Le dispositif sur les métiers en tension se trouve précisément dans le collimateur du RN. Jordan Bardella promet, s’il devient Premier ministre, la suspension par circulaire ministérielle, dès le mois de juillet, « de toutes les régularisations de clandestins par les préfets ». « Que celui qui estime que la France compte trop d’immigrés vienne ramasser les poubelles ou s’essayer au marteau piqueur ! », assène sans ambages Francis Dubrac. « Le secteur des travaux publics, actuellement, n’est pas même en tension, mais en hypertension. Alors que les préfectures sont déjà débordées, nous avons besoin de ces régularisations pour répondre à nos besoins de main d’œuvre, sous peine de devoir licencier des salariés dont le titre de séjour a expiré, mettant par là-même en péril la formation au sein de nos entreprises. » Le RN envisage en tout cas, dans le cadre d’une loi « portant mesures d’urgence sur l’immigration », de consacrer le « retour du délit de séjour irrégulier ». Les sanctions contre les employeurs de travailleurs clandestins se verraient en outre renforcées.

Sur le registre des rémunérations, le parti lepéniste propose par ailleurs de permettre aux entreprises d’augmenter les salaires de 10 % jusqu’à trois fois le Smic, en les exonérant de l’augmentation des cotisations patronales pendant trois à cinq ans.
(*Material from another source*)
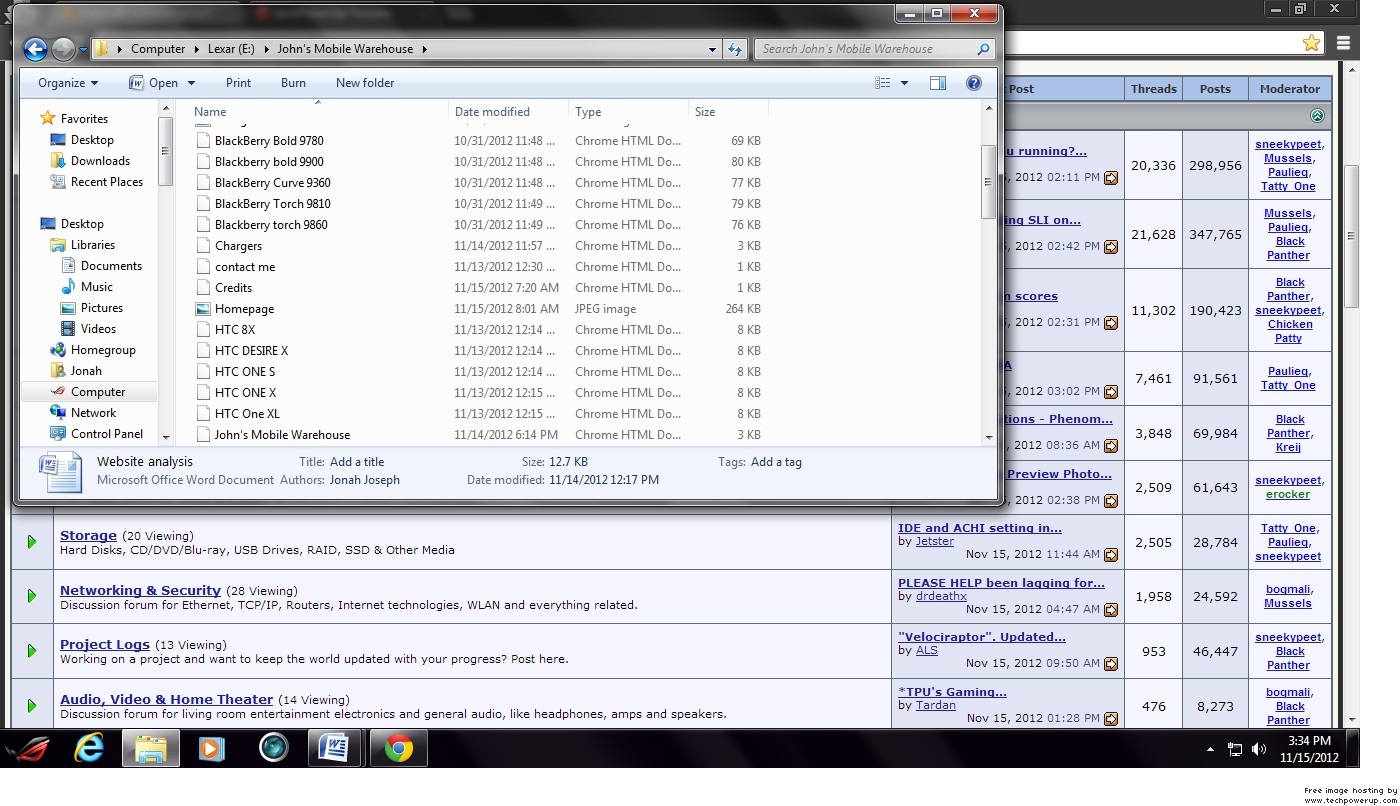The image size is (1400, 806).
Task: Click the Word icon in the taskbar
Action: click(336, 748)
L’abrogation de la dernière réforme des retraites figure également au programme du RN. Mais après avoir promis un rétablissement de la retraite à 60 ans, Jordan Bardella a signifié son intention de privilégier les carrières longues, en limitant ce droit aux personnes ayant commencé à travailler avant 20 ans, « qui exercent des métiers difficiles et n’ont pas la chance de travailler dans des bureaux climatisés l’été et chauffés en hiver ». Il s’agirait, au-delà, de mettre en place un système progressif « qui tournerait autour d’un âge pivot de 62 ans à condition de justifier de 42 annuités », a précisé le président du RN le 25 juin sur TF1. Pour les personnes ayant commencé leur carrière après 22 ans, l’âge légal de départ à la retraite serait ainsi supérieur à celui de 64 ans arrêté par la dernière réforme…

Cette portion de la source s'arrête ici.